- _Work task A_
Print everything from "On 1 August" down to "Christian Corneliussen Lerche." in the passage on the Lerche marriages.
- _Work task B_
In the passage on the Lerche marriages, who were Sidsel Grubbe's parents?
- _Work task C_
Go on with the passage on the Lerche marriages from its last sentence.

- _Selected excerpt_
--------------------------------

On 1 August 1647, he married Søster Fuiren, daughter of the prominent medical doctor Jørgen Fuiren and his wife Margrethe Fincke. She had one son with him, Jørgen Corneliussen Lerche (b. 1648), prior to her early death in 1649. On 1 June 1657, he married Anne Kirstine Friis, the widow of his brother-in-law Diderik Fuiren (1621–1656) and a daughter of the mayor of Copenhagen Henrik Friis. From her first marriage, she was the mother of lensbaron Diderik Fuiren (b. 1656). She had one daughter, Søster Corneliusdatter Lerche. She died in Madrid in 1660. He later married Sidsel Grubbe (1648–1716), daughter of Jacob Knudsen Grubbe and Hilleborg Daa. Grubbe gave birth to a son named Christian Corneliussen Lerche.

--------------------------------

- _Information given_
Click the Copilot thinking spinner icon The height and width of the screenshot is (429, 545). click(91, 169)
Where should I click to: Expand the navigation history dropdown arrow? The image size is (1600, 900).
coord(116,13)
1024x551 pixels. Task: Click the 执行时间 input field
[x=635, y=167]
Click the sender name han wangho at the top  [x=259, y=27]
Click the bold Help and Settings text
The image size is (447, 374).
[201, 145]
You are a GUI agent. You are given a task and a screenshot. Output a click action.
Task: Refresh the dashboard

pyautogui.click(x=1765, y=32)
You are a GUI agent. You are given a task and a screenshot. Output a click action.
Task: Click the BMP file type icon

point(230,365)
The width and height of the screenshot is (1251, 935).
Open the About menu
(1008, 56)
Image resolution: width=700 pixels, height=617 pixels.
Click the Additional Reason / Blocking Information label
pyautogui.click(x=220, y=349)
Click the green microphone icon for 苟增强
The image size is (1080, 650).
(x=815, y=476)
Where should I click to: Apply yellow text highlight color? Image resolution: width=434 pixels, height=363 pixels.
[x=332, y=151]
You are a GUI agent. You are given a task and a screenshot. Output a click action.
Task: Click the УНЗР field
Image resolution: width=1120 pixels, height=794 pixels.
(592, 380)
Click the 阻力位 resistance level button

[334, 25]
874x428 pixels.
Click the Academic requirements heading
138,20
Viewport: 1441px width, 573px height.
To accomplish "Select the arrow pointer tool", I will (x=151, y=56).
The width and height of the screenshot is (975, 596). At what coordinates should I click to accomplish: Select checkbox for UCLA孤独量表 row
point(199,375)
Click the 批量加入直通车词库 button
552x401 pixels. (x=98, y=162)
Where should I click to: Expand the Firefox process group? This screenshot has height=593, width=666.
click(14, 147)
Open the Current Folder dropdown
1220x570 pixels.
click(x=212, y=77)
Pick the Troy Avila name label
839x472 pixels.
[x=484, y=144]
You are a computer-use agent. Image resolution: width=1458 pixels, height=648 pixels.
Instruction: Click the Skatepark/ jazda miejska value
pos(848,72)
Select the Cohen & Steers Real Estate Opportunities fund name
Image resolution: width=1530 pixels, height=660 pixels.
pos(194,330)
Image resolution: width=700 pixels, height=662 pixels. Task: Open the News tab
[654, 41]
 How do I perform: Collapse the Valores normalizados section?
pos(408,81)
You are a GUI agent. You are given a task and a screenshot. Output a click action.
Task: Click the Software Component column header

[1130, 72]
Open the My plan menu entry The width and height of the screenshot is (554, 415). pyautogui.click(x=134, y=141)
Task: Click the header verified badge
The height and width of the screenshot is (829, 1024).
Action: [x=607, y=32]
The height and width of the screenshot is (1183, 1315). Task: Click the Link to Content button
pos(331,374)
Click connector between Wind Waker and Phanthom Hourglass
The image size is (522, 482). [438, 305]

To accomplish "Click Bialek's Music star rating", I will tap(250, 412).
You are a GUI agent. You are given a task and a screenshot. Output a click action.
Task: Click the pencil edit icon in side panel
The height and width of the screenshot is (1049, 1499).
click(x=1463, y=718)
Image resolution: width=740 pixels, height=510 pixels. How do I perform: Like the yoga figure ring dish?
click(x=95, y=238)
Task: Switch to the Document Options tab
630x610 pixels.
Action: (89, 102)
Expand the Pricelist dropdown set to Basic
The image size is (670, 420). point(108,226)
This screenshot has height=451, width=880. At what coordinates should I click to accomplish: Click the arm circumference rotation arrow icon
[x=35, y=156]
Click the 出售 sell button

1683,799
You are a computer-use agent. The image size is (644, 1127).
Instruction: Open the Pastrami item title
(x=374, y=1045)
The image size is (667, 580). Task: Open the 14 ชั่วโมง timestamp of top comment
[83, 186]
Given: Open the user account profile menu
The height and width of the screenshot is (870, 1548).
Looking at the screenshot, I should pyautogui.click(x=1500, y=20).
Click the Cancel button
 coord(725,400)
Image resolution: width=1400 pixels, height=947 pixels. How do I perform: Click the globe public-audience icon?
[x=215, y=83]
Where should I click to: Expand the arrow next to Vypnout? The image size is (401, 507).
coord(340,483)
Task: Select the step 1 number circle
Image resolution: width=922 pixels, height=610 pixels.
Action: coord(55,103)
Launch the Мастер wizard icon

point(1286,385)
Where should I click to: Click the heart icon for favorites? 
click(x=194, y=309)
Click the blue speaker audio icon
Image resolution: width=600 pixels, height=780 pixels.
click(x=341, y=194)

--------------------------------

- _Task response A_
On 1 August 1647, he married Søster Fuiren, daughter of the prominent medical doctor Jørgen Fuiren and his wife Margrethe Fincke. She had one son with him, Jørgen Corneliussen Lerche (b. 1648), prior to her early death in 1649. On 1 June 1657, he married Anne Kirstine Friis, the widow of his brother-in-law Diderik Fuiren (1621–1656) and a daughter of the mayor of Copenhagen Henrik Friis. From her first marriage, she was the mother of lensbaron Diderik Fuiren (b. 1656). She had one daughter, Søster Corneliusdatter Lerche. She died in Madrid in 1660. He later married Sidsel Grubbe (1648–1716), daughter of Jacob Knudsen Grubbe and Hilleborg Daa. Grubbe gave birth to a son named Christian Corneliussen Lerche.

- _Task response B_
Jacob Knudsen Grubbe and Hilleborg Daa.

- _Task response C_
Lerche died on 3 January 1681. His widow was later married to colonel Johan Didrich von Wettberg. Nielstrup was passed to his son Christian Cornelius Lerche. He was married twice, first to Marie Amalie Gude and then to Sophie Ulrikke von Reichau. Aarsmarke was passed to the daughter Søster Lerche. She was later married to Eggert Christopher Knuth, progenitor of the Counts of Knuthenborg.